As part of our SSL certificate monitoring, we check a lot of things. The usuals, like if it covers the right domain name or if it hasn't expired are, of course, already included.
But SSL certificates can get quite complex. Sometimes, SSL certificates get revoked by the issuer. When that happens, browsers worldwide stop trusting them and will throw an invalid certificate warning.
What are certificate revocations?
These revocations usually happen on purpose by the owner, wanting to replace a certificate with a new one, to make sure the old one is no longer trusted.
But sometimes, things happen that cause certificates to be revoked without the owner initiating it.
A few months ago, it happened when Let's Encrypt had to revoke a lot of their certificates.
Such events are rare, but appear to be happening more & more.
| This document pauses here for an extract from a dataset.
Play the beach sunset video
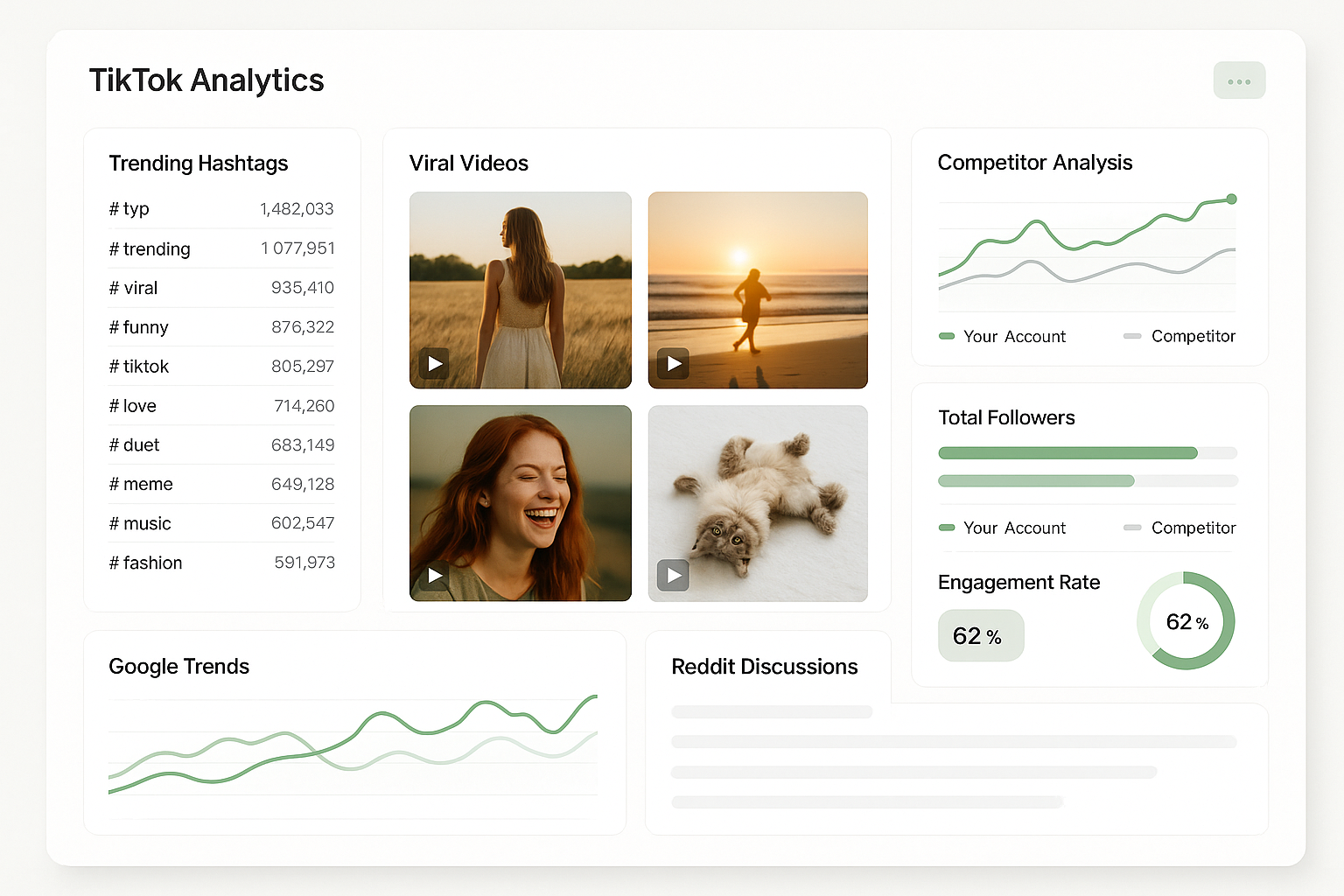pos(672,363)
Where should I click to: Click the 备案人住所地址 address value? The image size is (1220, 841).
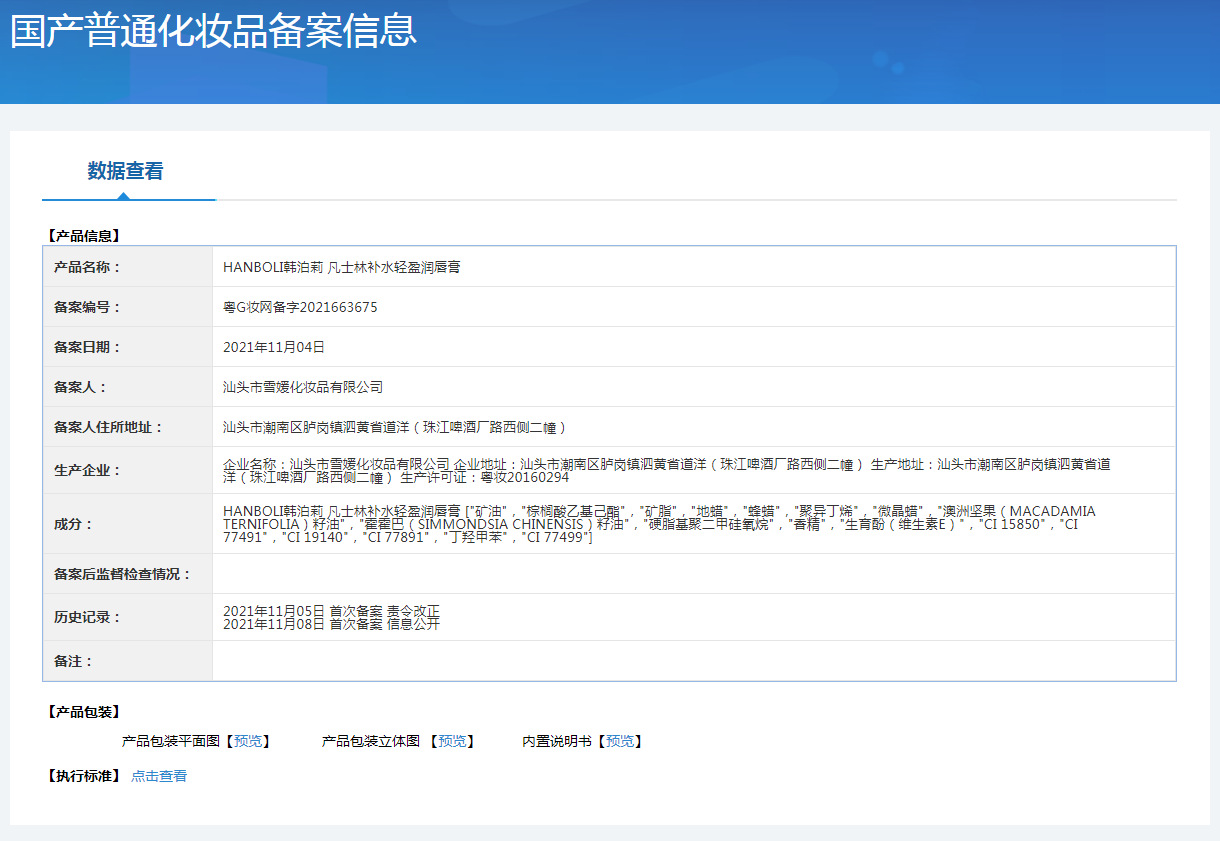tap(395, 427)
So, we want to be prepared and have made some changes to Oh Dear. 💪
Preventive notifications for SSL certificate revocations
In the case of Let's Encrypt's revocation, they gave users a few days notice that some certificates were going to be revoked.
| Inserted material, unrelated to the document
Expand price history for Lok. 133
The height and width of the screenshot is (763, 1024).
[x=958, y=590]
And just this week, Ryan Sleevi announced a list of over 250 intermediate certificates that violated the certificate rules, which should now be revoked.
While annoying for users worldwide, it is nice to know these revocations before they actually occur.
To help our users, we've added new functionality to Oh Dear that allows us to easily load these announced revocations in our database, and match any of the sites we monitor against them.
Here's what that might look like, as an example:
If we have a match, we can notify our users before the revocation actually occurs. Great, right? 🥳
This means you no longer have to wait for certificate problems to occur - causing problems for your visitors - but you get to fix them before they cause issues.